Integrated star formation rate ( SFR ) and specific star formation rate ( SFR/ M ^ { * } ) , derived from the spectroscopic data obtained by SDSS DR4 are used to show that the star formation activity in galaxies ( M _ { r } \leq - 20.5 ) found on the outskirts ( 1-2r _ { 200 } ) of some nearby clusters ( 0.02 \leq z \leq 0.15 ) is enhanced .
By comparing the mean SFR of galaxies in a sample of clusters with at least one starburst galaxy ( log SFR/ M ^ { * } \geq - 10 yr ^ { -1 } and SFR \geq 10 M _ { \odot } yr ^ { -1 } ) to a sample of clusters without such galaxies ( ‘ comparison ’ clusters ) , we find that despite the expected decline in the mean SFR of galaxies toward the cluster core , the SFR profile of the two samples is different .
Compared to the clusters with at least one starburst galaxy on their outskirts , the galaxies in the ‘ comparison ’ clusters show a low mean SFR at all radius ( \leq 3 r _ { 200 } ) from the cluster centre .
Such an increase in the SFR of galaxies is more likely to be seen in dynamically unrelaxed ( \sigma _ { v } \gtrsim 500 km s ^ { -1 } ) clusters .
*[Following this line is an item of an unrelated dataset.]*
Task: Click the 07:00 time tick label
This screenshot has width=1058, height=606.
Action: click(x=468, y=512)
It is also evident that these unrelaxed clusters are currently being assembled via galaxies falling in through straight filaments , resulting in high velocity dispersions .
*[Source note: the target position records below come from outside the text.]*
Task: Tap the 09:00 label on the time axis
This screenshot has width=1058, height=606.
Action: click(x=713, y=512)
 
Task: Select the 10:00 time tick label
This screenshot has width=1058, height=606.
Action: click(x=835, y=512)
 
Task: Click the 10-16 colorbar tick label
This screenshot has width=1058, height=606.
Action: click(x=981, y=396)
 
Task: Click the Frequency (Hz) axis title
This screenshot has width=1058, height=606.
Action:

On the other hand , ‘ comparison ’ clusters are more likely to be fed by relatively low density filaments .
We find that the starburst galaxies on the periphery of clusters are in an environment of higher local density than other cluster galaxies at similar radial distances from the cluster centre .
We conclude that a relatively high galaxy density in the infalling regions of clusters promotes interactions amongst galaxies , leading to momentary bursts of star formation .
Such interactions play a crucial role in exhausting the fuel for star formation in a galaxy , before it is expelled due to the environmental processes that are operational in the dense interiors of the cluster .